[thumb:2054:l]Finale L. Il segretario provinciale dell Cgil Francesco Rossello interviene sull’iter di trasformazione delle aree Piaggio, in particolare sulla richiesta di albergatori e commercianti finalesi di avere un piano di “supporto occupazionale” ad integrazione dell’accordo di programma per il trasferimento dell’azienda aeronautica a Villanova. (leggi qui)
“Il principale piano di supporto occupazionale esiste già – afferma Rossello -: è quello firmato dai sindacati a novembre che garantisce il lavoro agli attuali dipendenti (comprese le oltre 300 famiglie finalesi), e offre prospettive di consolidamento per i tempi determinati e possibilità di sviluppo industriale, quindi di nuove assunzioni (oltre che gettare le basi per generare attività dell’indotto). La RSU si è mossa proprio a sostegno di questo piano il quale, se non si firma l’Accordo di programma, rischia di essere vanificato”.

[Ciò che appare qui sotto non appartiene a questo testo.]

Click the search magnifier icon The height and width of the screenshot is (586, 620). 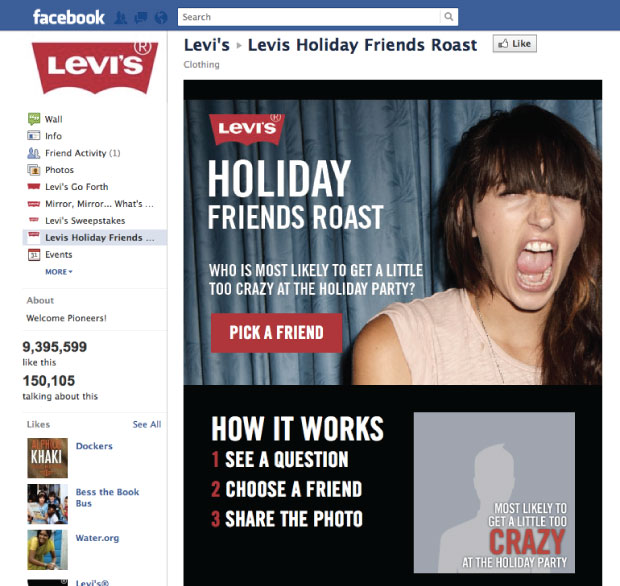(448, 17)
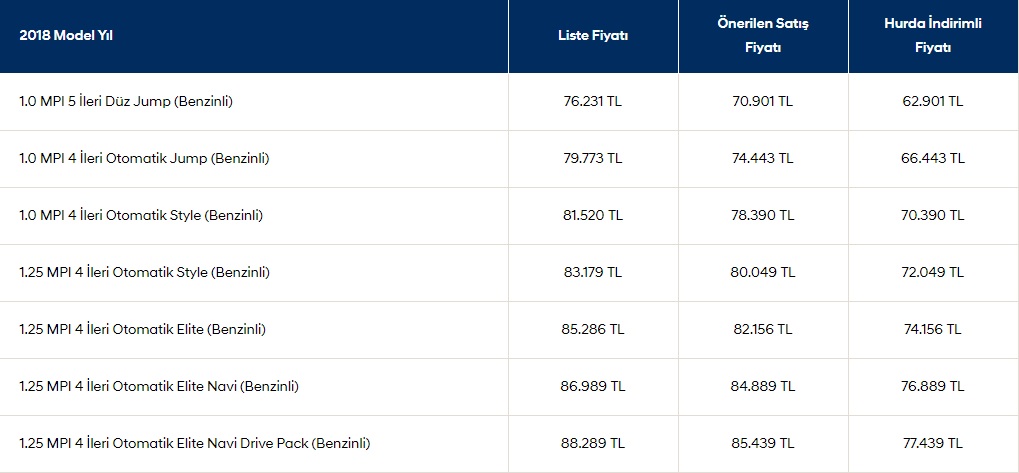Click the 2018 Model Yıl column header

66,36
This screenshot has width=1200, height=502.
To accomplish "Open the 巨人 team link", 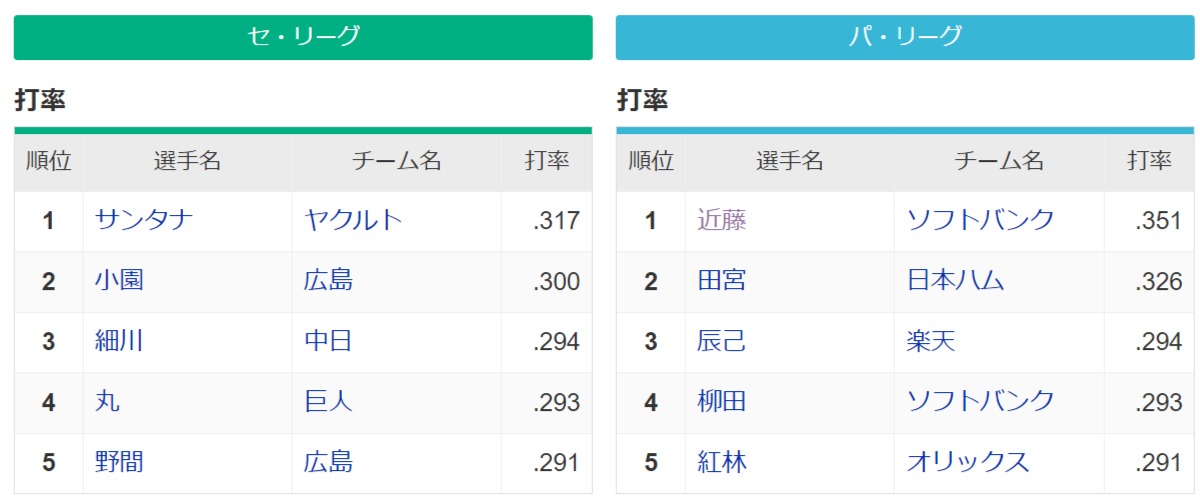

Ma il segretario della Cgil savonese, con un pizzico di ironia, commenta così la preoccupazione degli operatori turistici e commerciali sul fronte dell’occupazione: “tra le vertenze individuali che segue il sindacato, il 96% riguarda i settori del turismo e del terziario. In quei settori si registrano preoccupanti sacche di lavoro irregolare e precario (ci sono persone che vengono assunte per cinque o sei anni come stagionali con contratti di sette mesi l’anno a tempo determinato oppure altri che vengono licenziati ogni anno e poi riassunti), poco qualificato (si preferiscono lavoratori “usa & getta” piuttosto che investire in formazione professionale)”.
“A livello locale – prosegue Rossello – ci troviamo a fare i conti con una categoria che non si è mai dichiarata disponibile a fare accordi che rendano più qualificante e sicuro il lavoro nel settore. Non c’è nemmeno la disponibilità a concordare strategie di lungo periodo e solitamente si rifiuta ogni proposta moderna, ad esempio tentare di concertare soluzioni che consolidino davvero il turismo come settore economico favorendo soluzioni che destagionilizzino l’attività turistica o proponendo la creazione di infrastrutture che facilitino l’arrivo e la permanenza dei turisti oltre che la valorizzazione delle attività culturali”.
“Insomma – conclude il segretario della Cgil -, a fronte di questo quadro, la preoccupazione e la disponibilità degli operatori turistico-commerciali finalesi sembra davvero epocale”.